It's just not the kind we want. Meaning, like religious fervor, comes in spurts...
Clint Frazier - bad brain pan - is still monosyllabic from cracking his head against the left field wall two weeks ago. In the realm of meaninglessness, this is serious. It's becoming clear that he won't make opening day. Spring training will have been a wipe-out, and Red will open in Scranton. Remember that overcrowded outfield? Gone. Total bad luck. The juju gods owe this kid something better.
Jacoby Ellsbury - bad siding - has begun swinging a bat. If The Chief is ready for opening day, he'll barely have batted 10 times in Tamptown. It shouldn't matter, because he'll be riding the bench... unless we drop another OF injury. Then it will start mattering a lot. All avenues have closed for trading Ellsbury.
Tyler Wade - bad hand - rolled his wrist yesterday diving for a ball.
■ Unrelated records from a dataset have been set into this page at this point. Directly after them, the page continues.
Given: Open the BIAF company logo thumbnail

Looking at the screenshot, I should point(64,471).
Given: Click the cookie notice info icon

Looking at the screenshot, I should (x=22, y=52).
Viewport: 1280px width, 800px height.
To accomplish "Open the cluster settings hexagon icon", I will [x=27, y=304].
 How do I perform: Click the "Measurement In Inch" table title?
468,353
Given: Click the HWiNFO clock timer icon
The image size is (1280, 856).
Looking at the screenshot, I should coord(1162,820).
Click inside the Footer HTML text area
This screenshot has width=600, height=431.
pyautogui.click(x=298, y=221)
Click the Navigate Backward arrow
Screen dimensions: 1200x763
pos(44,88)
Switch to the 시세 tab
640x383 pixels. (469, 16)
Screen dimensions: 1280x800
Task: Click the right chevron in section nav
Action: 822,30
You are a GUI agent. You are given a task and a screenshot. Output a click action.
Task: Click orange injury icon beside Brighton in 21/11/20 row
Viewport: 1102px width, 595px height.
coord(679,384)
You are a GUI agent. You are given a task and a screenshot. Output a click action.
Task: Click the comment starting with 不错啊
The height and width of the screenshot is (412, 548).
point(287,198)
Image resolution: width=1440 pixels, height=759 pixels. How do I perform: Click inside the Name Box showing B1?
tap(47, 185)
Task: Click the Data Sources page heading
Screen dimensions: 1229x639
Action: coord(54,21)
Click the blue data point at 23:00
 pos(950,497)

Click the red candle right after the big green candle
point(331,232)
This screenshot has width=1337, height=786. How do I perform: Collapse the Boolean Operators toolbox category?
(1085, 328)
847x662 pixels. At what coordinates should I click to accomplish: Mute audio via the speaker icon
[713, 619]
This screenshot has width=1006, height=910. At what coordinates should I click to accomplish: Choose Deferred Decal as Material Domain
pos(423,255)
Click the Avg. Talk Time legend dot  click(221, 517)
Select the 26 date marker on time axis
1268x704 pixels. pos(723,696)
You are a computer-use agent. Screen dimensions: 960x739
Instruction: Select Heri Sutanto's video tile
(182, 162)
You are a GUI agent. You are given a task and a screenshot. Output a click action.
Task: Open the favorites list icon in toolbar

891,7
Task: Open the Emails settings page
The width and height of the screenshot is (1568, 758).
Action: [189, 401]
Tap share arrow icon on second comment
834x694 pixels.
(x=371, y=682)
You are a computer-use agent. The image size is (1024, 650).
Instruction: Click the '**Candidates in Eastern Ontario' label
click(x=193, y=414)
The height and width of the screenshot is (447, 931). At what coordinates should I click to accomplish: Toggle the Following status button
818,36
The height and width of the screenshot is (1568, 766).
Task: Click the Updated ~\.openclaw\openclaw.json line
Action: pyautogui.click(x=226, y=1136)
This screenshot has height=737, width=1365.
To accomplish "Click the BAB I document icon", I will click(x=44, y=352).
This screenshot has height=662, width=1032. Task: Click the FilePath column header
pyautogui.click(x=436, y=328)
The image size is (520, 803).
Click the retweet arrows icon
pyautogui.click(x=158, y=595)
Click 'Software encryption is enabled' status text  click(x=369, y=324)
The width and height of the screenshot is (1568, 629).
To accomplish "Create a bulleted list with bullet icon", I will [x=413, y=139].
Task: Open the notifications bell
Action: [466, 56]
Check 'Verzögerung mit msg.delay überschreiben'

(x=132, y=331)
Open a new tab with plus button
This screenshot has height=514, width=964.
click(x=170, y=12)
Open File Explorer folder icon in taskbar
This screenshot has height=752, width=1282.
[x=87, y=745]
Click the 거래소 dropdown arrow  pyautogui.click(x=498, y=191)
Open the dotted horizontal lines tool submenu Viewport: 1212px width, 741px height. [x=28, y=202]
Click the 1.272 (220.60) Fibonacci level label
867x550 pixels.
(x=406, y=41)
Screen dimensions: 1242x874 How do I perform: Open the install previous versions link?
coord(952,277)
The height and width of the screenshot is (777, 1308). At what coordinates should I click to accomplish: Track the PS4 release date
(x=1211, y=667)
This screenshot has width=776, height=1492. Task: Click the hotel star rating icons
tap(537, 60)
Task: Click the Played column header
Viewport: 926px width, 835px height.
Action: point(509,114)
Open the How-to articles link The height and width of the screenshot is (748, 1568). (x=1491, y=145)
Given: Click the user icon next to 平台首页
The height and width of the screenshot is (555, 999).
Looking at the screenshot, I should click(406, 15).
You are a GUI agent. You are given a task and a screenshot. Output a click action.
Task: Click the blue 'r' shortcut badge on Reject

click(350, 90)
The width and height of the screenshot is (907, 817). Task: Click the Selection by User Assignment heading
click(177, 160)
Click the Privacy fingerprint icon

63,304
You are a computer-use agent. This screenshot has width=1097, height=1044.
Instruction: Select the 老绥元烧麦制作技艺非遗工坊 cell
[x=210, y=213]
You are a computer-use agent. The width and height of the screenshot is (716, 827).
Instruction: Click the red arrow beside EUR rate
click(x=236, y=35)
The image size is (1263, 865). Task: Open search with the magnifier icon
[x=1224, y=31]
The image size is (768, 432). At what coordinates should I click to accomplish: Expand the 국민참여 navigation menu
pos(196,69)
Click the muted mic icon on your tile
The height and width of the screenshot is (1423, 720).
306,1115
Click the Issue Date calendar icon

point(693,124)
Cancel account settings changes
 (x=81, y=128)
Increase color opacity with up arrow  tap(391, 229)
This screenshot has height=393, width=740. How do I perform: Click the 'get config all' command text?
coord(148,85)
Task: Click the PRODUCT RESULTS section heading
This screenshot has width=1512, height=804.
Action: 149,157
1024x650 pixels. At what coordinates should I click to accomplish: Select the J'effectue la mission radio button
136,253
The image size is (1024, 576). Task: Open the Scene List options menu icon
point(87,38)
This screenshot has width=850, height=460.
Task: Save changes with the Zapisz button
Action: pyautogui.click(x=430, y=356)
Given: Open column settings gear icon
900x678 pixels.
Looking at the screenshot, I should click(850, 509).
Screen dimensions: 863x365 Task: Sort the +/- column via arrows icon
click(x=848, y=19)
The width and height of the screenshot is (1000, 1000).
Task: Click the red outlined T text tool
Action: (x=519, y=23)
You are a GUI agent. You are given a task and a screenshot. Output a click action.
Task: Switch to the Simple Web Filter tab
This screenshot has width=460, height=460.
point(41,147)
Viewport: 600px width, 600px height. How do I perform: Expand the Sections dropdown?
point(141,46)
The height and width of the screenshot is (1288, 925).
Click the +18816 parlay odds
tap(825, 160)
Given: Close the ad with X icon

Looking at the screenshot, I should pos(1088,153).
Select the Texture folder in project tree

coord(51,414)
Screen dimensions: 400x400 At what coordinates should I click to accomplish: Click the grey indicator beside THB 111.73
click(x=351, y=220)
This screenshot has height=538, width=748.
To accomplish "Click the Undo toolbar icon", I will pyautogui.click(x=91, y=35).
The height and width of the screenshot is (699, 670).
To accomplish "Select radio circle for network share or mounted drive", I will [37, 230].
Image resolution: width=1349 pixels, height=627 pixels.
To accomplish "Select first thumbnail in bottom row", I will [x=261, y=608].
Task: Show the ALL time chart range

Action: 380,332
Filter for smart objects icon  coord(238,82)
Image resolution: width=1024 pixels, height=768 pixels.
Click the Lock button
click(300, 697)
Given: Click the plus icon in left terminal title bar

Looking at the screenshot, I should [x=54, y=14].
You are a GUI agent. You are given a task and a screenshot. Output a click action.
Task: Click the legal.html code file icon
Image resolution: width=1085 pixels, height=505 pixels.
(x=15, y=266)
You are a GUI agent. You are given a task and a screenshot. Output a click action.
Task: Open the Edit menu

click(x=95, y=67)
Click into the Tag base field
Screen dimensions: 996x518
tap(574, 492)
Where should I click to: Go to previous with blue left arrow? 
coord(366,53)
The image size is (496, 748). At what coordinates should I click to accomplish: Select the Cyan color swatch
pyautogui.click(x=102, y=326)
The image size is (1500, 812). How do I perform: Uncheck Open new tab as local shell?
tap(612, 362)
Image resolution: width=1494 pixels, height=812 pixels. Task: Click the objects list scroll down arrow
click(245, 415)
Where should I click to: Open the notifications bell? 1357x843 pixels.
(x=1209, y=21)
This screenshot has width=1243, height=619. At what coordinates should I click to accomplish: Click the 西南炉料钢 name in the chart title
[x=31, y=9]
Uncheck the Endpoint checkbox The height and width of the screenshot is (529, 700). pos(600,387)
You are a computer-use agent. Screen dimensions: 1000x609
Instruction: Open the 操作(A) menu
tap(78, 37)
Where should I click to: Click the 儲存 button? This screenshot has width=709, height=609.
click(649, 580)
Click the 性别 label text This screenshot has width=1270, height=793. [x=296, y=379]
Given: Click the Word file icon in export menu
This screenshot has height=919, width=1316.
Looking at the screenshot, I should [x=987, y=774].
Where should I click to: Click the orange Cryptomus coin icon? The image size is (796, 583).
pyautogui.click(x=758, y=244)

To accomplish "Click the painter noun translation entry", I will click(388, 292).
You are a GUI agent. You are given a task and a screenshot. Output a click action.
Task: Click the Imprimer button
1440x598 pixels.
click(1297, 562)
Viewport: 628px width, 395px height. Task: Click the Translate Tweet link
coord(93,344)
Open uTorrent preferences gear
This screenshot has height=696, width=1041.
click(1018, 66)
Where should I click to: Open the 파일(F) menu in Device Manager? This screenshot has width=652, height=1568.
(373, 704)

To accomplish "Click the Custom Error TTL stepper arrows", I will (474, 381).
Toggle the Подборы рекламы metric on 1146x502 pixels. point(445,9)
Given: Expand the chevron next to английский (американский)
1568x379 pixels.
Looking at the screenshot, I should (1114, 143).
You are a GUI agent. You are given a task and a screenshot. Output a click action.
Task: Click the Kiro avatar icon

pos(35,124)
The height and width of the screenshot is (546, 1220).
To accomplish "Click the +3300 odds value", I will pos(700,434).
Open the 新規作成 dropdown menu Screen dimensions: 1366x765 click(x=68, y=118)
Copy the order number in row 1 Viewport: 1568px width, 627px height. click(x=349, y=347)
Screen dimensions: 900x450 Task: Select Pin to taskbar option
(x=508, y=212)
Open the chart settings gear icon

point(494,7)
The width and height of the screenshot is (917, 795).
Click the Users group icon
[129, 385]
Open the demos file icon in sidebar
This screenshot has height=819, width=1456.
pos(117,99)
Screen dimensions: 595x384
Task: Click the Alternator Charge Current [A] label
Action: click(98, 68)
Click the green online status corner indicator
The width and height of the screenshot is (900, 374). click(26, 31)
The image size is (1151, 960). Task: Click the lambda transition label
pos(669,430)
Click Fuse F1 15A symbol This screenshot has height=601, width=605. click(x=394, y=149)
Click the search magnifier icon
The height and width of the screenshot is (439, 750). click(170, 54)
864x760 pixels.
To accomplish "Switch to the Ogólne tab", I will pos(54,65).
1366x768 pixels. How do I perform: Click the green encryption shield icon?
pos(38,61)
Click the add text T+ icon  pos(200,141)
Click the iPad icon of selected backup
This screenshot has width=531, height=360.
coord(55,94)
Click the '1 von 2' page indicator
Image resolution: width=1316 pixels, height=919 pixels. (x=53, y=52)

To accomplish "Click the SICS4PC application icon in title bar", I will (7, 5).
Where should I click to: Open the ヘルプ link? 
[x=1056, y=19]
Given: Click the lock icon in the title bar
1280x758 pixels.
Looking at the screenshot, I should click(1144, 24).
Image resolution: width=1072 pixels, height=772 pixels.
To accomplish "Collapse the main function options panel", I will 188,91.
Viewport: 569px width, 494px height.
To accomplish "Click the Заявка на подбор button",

Management says no sweat; ignore the ice packs, he'll play Monday. But when does Yankee management ever confide with the bootless and unhorsed general public about things such as injuries? They downplayed Frazier's head and Ellsbury's cabbage-basket. This couldn't happen at a worse moment for Wade. He was on the verge of locking down second base. Now, a bad wrist, just the kind of tweak that can make a guy go 0-15. Make my words: Danny Espinosa and/or Jace Peterson will end up in that opening day lineup. Ugh.
Aaron Boone - bad attention span - accidentally forgot to tell Adam Warren to warm up yesterday, forcing Dellin Betances to pitch an extra batter, after he'd mentally checked out for the day. For now, they're laughing it off. Hardy-har-har. In all of Girardi's tenure, I don't remember such a fuck-up, even in spring training. What hath God wrought? Instead of managing, shouldn't Boone be on The Bachelor?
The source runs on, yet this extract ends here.